Retraités, gare à la convention fiscale avant de vous expatrier

Publié le 10/12/2015

On parle souvent dans la presse des exilés fiscaux, ceux voulant échapper à l’impôt de solidarité sur la fortune et à la taxation des plus-values mobilières.

On publie des chiffres, on élabore des hypothèses de travail pour calculer la perte pour le Trésor public.
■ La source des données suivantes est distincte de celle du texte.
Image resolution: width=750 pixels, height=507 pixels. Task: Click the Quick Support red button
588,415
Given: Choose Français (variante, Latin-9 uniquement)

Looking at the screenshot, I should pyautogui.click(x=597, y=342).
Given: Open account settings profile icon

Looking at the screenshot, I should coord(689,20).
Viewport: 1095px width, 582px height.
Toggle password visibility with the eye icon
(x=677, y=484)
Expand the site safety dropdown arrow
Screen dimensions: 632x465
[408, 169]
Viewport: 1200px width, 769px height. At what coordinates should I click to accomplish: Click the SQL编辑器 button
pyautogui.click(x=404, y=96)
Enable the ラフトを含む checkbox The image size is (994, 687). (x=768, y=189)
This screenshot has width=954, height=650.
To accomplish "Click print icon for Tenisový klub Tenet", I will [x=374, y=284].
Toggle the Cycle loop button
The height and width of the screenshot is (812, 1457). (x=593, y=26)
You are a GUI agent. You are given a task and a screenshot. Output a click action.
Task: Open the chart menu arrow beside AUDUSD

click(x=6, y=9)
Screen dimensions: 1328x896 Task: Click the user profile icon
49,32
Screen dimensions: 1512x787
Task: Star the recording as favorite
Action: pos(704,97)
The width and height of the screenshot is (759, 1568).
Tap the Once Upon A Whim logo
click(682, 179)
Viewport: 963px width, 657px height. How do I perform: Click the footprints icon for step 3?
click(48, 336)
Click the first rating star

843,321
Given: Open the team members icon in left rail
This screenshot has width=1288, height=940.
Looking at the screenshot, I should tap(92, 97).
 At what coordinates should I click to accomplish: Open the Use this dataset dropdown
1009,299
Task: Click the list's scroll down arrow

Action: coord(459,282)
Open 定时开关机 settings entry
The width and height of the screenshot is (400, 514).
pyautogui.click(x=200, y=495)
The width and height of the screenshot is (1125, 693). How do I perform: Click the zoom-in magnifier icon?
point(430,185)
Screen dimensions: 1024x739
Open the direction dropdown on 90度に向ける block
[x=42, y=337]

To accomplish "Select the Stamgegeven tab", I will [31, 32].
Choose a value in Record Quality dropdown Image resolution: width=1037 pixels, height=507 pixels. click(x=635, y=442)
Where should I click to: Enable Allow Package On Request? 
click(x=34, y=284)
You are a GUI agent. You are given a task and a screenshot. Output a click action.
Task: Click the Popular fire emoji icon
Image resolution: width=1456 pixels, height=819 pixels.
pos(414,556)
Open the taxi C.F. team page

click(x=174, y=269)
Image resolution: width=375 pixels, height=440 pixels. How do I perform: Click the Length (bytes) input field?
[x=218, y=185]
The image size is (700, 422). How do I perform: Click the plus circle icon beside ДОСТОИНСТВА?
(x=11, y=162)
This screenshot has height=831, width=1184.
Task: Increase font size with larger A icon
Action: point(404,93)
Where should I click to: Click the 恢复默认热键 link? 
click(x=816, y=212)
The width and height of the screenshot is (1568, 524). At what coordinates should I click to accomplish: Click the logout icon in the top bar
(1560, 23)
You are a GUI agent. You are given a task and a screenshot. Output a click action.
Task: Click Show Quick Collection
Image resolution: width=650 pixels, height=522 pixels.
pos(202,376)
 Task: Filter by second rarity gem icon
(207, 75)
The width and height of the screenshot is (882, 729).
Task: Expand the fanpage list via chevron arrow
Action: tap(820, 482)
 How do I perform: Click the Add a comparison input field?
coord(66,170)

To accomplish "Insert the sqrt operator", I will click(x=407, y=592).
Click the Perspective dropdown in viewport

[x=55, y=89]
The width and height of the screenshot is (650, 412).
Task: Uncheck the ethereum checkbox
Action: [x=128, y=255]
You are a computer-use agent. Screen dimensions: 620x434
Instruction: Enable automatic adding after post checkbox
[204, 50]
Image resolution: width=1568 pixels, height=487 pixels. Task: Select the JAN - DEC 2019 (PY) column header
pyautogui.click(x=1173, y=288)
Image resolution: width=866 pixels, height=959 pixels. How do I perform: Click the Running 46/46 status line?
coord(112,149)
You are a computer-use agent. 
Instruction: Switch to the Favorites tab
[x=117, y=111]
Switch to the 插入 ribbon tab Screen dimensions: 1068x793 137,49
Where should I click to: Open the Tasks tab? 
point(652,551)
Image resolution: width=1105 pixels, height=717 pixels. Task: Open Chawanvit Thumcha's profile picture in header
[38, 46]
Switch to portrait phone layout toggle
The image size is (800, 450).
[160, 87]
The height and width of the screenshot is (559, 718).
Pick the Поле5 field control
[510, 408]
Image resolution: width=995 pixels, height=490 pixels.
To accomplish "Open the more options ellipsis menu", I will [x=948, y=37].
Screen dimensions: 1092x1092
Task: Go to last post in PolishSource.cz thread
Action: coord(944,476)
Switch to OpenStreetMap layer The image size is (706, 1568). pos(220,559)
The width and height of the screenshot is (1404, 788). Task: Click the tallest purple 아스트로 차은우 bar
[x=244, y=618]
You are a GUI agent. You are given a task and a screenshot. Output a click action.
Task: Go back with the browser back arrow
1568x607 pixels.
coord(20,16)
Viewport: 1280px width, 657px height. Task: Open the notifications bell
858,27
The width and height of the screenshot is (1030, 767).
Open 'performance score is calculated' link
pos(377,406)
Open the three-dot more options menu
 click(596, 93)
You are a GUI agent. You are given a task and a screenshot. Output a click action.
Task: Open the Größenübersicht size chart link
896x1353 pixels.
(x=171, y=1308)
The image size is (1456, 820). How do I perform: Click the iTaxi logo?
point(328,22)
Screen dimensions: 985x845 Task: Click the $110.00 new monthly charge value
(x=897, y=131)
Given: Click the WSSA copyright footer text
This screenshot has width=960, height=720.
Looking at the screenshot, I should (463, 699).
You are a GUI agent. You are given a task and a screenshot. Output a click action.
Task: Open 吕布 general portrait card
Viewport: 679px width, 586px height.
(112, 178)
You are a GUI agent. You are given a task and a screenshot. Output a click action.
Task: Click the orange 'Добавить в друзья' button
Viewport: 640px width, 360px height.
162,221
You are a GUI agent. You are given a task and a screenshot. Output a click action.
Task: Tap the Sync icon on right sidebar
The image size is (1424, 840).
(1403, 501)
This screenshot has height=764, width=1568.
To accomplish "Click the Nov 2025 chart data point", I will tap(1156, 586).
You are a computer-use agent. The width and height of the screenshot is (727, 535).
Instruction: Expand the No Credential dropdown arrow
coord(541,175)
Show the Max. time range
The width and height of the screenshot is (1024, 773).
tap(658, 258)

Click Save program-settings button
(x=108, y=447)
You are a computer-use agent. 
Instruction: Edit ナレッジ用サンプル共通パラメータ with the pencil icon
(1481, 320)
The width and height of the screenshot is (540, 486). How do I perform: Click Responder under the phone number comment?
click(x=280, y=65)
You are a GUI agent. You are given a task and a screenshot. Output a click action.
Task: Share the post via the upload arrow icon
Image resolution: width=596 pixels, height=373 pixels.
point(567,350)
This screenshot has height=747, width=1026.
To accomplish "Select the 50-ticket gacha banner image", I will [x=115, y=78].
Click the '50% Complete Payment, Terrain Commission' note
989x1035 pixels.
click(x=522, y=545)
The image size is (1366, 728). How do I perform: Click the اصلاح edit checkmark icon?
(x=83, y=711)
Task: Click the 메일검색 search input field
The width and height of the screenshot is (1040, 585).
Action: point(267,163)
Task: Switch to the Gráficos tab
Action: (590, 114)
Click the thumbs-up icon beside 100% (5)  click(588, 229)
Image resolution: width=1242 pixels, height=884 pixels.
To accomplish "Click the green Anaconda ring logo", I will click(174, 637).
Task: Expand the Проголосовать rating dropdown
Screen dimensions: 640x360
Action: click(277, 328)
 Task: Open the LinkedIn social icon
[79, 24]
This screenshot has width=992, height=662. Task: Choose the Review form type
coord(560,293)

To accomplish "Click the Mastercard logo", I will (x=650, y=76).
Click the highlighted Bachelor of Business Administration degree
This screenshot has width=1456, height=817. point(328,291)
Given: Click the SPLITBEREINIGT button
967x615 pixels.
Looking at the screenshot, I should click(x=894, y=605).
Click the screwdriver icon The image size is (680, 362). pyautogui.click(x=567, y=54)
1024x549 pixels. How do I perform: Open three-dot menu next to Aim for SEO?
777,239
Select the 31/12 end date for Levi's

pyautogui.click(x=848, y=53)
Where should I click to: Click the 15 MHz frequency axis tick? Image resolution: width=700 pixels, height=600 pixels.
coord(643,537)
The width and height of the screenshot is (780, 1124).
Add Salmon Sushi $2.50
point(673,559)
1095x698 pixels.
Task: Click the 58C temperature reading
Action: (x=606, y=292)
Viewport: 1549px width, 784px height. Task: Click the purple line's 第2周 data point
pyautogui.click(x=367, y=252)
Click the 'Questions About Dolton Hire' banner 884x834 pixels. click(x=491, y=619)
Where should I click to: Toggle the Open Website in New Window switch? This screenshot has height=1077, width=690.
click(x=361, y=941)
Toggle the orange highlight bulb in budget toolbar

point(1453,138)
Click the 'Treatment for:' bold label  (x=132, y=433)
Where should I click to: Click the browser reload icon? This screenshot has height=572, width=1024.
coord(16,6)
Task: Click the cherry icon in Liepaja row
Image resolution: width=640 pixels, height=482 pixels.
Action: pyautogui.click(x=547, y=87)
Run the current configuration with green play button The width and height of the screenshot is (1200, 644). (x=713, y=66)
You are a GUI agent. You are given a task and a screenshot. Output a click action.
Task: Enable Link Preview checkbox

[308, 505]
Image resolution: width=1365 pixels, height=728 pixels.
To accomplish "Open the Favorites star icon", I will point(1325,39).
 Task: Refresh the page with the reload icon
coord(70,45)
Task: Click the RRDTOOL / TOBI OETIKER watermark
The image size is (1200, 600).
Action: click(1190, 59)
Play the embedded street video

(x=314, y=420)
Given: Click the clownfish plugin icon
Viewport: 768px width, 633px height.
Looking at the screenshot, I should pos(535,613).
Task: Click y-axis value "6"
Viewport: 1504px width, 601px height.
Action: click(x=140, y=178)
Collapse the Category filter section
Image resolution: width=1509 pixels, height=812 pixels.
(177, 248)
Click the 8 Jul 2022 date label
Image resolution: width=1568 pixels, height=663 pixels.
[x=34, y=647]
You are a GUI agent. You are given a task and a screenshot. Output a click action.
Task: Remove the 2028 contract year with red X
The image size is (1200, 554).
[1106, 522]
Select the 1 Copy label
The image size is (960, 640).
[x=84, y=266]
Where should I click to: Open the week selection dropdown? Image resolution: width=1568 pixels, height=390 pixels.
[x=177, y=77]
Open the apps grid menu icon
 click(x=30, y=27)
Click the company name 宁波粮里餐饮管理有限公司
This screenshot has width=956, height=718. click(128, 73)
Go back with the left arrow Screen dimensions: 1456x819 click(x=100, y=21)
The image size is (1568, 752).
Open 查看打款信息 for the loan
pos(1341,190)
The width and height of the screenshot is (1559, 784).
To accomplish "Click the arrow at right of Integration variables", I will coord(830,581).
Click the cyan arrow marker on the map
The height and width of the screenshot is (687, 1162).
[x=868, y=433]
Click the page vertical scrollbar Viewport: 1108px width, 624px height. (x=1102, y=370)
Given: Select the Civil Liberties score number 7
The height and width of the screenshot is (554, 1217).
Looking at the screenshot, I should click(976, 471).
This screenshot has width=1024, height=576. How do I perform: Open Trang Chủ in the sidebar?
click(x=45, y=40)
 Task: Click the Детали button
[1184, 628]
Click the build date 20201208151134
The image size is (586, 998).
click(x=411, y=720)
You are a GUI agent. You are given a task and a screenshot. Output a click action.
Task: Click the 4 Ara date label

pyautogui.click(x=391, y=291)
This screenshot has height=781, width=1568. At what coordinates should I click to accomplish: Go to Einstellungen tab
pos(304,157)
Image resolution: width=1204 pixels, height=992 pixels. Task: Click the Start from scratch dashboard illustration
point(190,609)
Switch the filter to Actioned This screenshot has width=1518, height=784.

On oublie toujours le cas des milliers de retraités modestes quittant le territoire, notamment pour s’établir au Maroc, au Portugal, à Saint Domingue. La quasi-totalité n’est pas concernée par l’ISF. Ces retraités fuient simplement l’impôt sur le revenu. Et l’administration fiscale tente de récupérer aussi ces assujettis. Ainsi, elle a poursuivi un retraité ne vivant plus en France. Le Conseil d’Etat a considéré que même s’il ne vivait plus en France, le fait de percevoir une pension de l’Etat français pouvait le rendre passible des impôts sur le territoire. Cette décision a soulevé un tollé général. Il faut raison garder. Cette jurisprudence, généralement, n’aura pas de conséquences pour nos retraités expatriés, si le pays d’accueil a signé une convention fiscale prévoyant l’assujettissement de ce type de revenu dans le pays d’accueil. Cependant, la France n’a pas signé de convention avec tous les pays, même européens. Et toutes les conventions signées ne règlent pas le problème.

Avant de remplir votre camping-car pour vous exiler, consultez donc votre avocat ou votre notaire.